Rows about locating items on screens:
■ ■ ■ ■ ■
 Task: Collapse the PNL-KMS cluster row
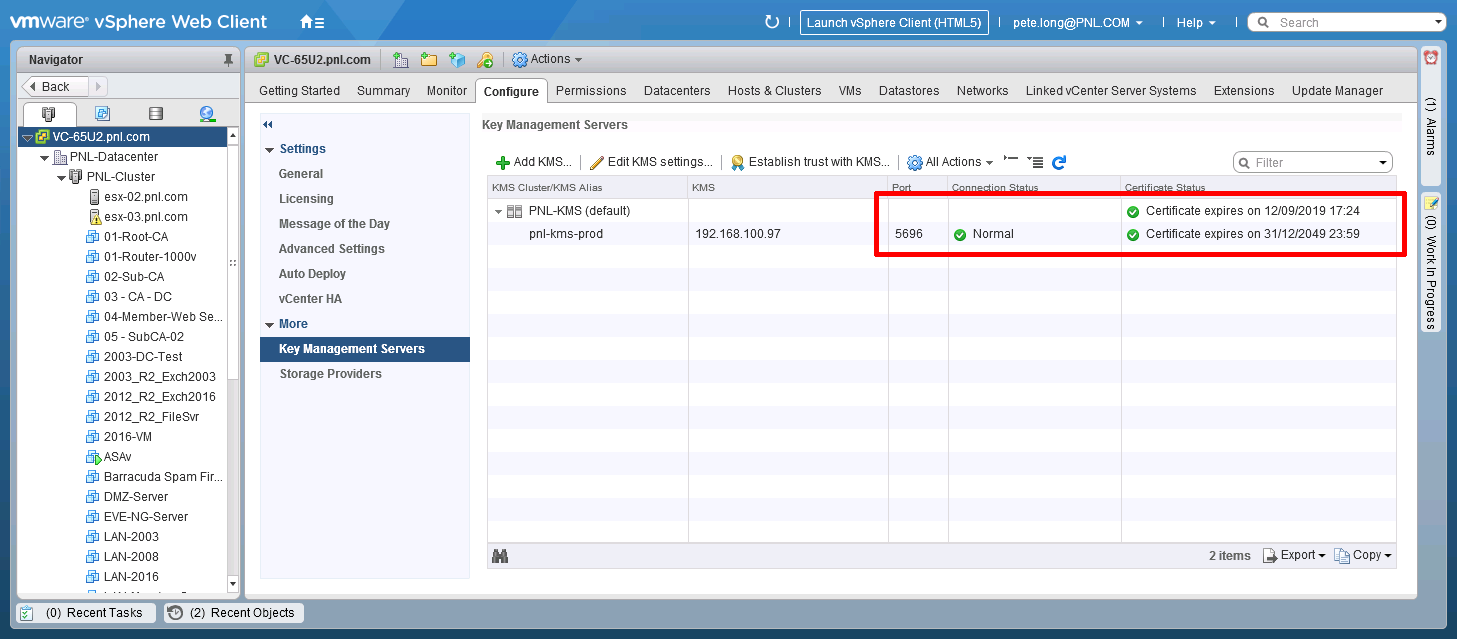498,212
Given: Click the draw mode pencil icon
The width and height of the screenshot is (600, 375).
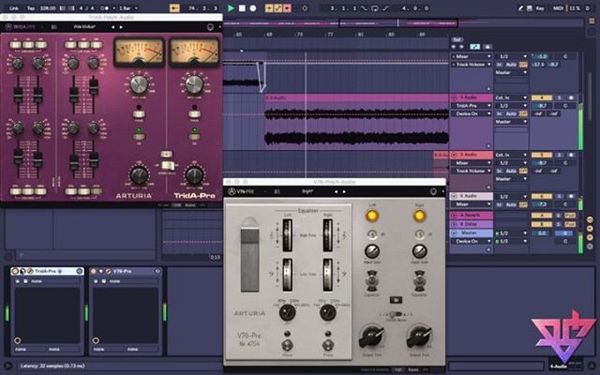Looking at the screenshot, I should [x=521, y=8].
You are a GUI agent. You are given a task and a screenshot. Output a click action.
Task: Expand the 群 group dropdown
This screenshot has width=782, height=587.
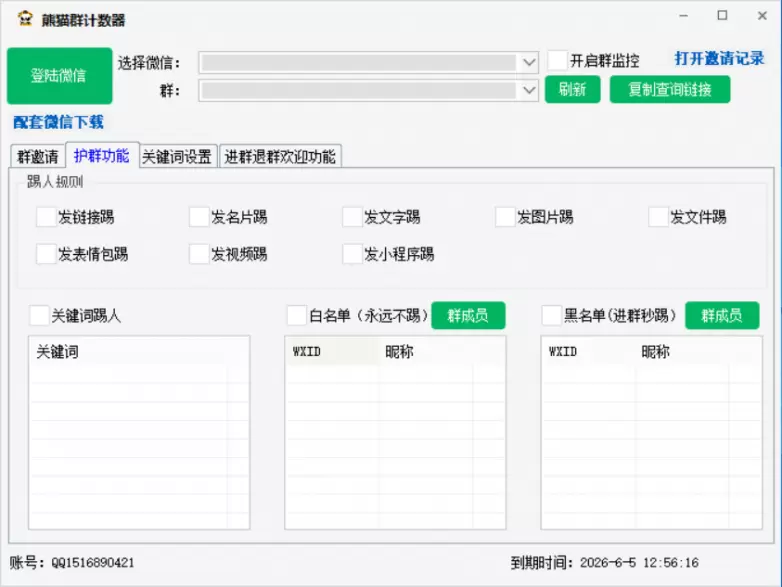[x=530, y=90]
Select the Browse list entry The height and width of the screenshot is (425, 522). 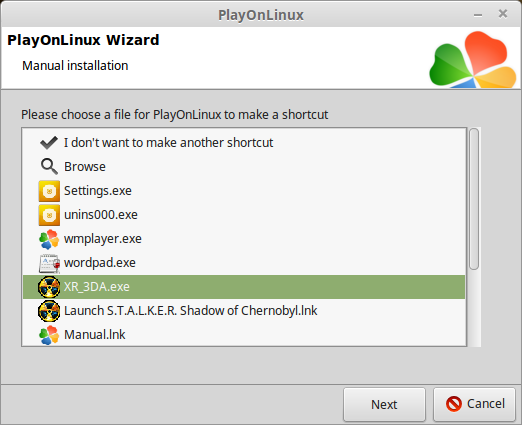point(244,167)
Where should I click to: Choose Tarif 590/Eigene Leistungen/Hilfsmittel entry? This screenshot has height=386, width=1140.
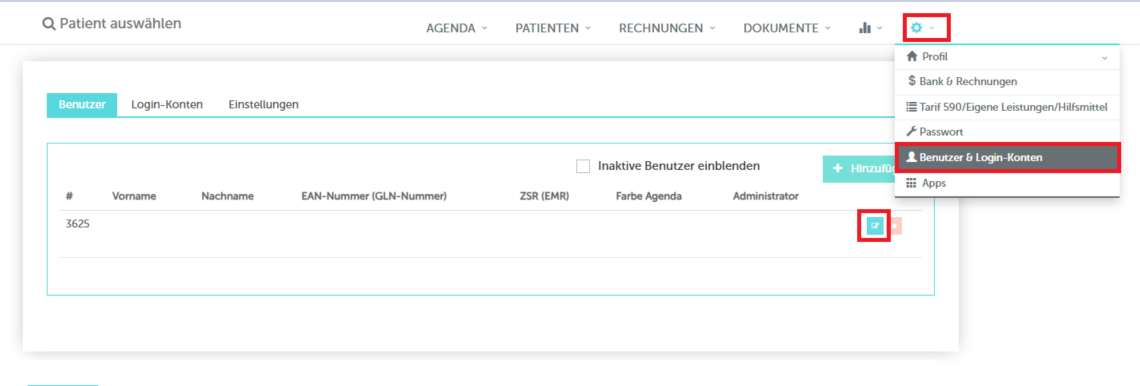click(x=1007, y=107)
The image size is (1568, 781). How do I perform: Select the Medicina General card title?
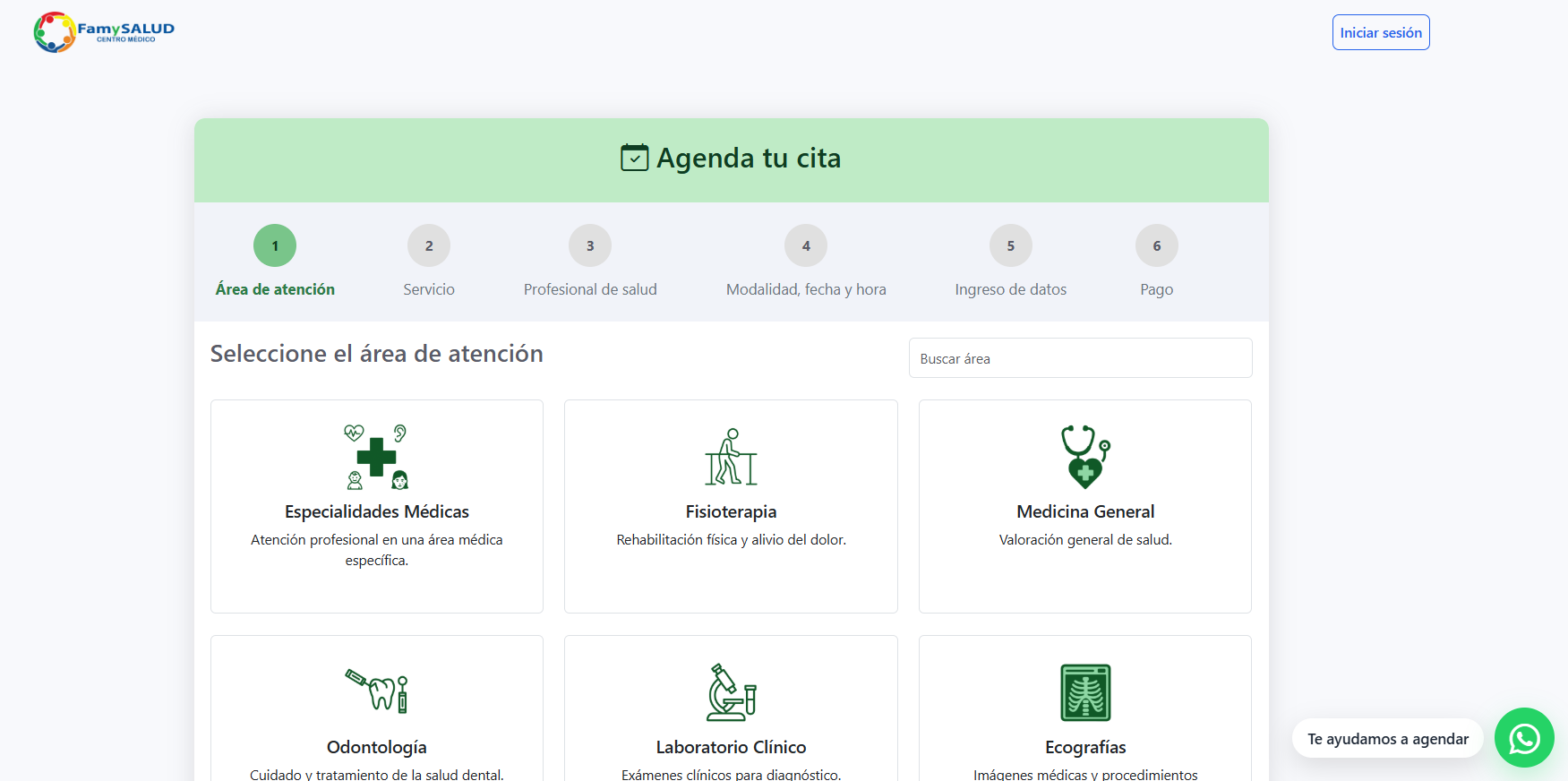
■ ■ ■ ■ ■
**Written instruction:** Rewrite the rows from the beginning through the line containing "Looking at the", inclusive, and switch "pencil" to "pen" while leaving everything else unchanged. Leave the pictures out of your answer.

**Solution to this task:**
 Task: Collapse the PNL-KMS cluster row
498,212
Given: Click the draw mode pen icon
The width and height of the screenshot is (600, 375).
Looking at the screenshot, I should [x=521, y=8].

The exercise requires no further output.